Cabinet appointments backlash

Lecornu had taken weeks to announce his chosen ministers, in what many assumed was an effort to present a more diverse, politically representative line-up. Speaking on Monday, he blamed a lack of compromise among parliamentary parties on his government’s collapse.

He said that the “break” he had offered – his pledge to no longer use clause 49.3 of the French constitution to force through legislation without a vote – was insufficient for the other parties.

“We didn’t need much to get there,” Lecornu said of negotiations with other parties to chart a path towards a workable government, adding that a lack of humility and “certain egos” got in the way. “There are lots of red lines in the mouths of some” but “there were rarely any green lines,” he added.

“You can’t be prime minister when the conditions simply aren’t there,” Lecornu said. “Political parties keep acting as if each of them held a majority in the National Assembly.”

Bruno Retailleau, leader of the Republicans – the traditional party of the French political right – who kept his post as interior minister in Lecornu’s government, reacted in outrage at his former colleague’s selection of ministers.

“The composition of the government does not reflect the promised break,” he posted on X on Sunday night, referring to Lecornu’s promise to change direction from previous governments since the 2024 elections, which had leaned heavily on Macron party loyalists.

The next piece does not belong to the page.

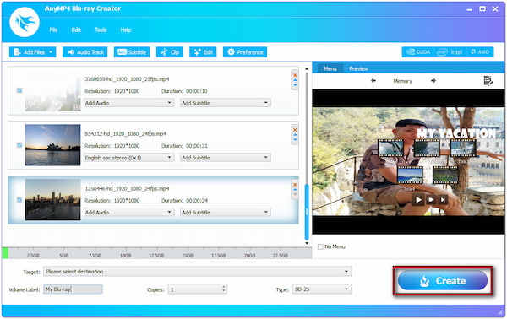Open the Tools menu

(x=101, y=30)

Sunday’s cabinet was made up of 10 ministers from Macron’s party, even more than in Macron’s first government when he swept to power in 2017 with a new centrist party. Of its 15 ministers, Sunday’s cabinet featured no representation from the left-wing bloc or far-right party in the French parliament.

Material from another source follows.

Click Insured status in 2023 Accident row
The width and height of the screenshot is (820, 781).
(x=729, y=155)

Retailleau’s sentiment was echoed by the French far-right.

“We said it clearly to the prime minister: it’s a break or it’s no confidence,” Jordan Bardella, president of the far-right National Rally, posted on X on Sunday night.

Bardella blamed Macron for the government collapse, accusing him of choosing the cabinet and adding that Lecornu had no “margin of maneuver.” He called for the dissolution of the French parliament.

“We’re at the end of the road, there’s no solution” Marine Le Pen, figurehead of the French far-right, said Monday. “We’re at the end of the joke,” she said, when asked if she could support another Macronist prime minister.

There was plenty of anger on the left too. “This ephemeral government only shows one thing: Macronism plunges the country once again in chaos,” declared the spokesperson of France’s Socialist Party Arthur Delaporte Monday morning on X.

Particular ire was directed at the appointment of former Finance Minister Bruno Le Maire to Lecornu’s former post heading up the French defense ministry. Le Maire had overseen a drastic spike in the national deficit during the Covid-19 pandemic.

Economic impact

The French political instability is bad news for the country’s economy. The Paris stock exchange tumbled 1.7% on opening Monday morning, with concern growing over the upcoming budget.

Already labored by national debt levels around double the European target, in September the French economy was downgraded by credit ratings agency Fitch.

The government was due to submit a draft budget next week – a deadline that now looks impossible to meet.

Without emergency legislation, missing the budget deadline could set France on a course towards a US-style budget shutdown, although that is still several months away.

Ludovic Subran, chief investment officer of Allianz, told CNN that he doesn’t think that Monday’s government collapse will have a major macroeconomic impact.

Subran said that, without a prime minister, there’s a higher chance of having a continuation budget for 2026, without a major change in the country’s economic direction or a solution to its fiscal woes.

“I say it’s not a big change,” he said. “It’s even more of a standstill economic framework with even less room to maneuver. So by now it’s almost sure that next year will look a lot more complicated.”

Yields on French government bonds – or the interest rate demanded by investors – have risen above those of Spanish, Portuguese and Greek bonds, which were once at the heart of the eurozone debt crisis. The bond yield Monday was at its highest level in 10 years.

This is a developing story and has been updated.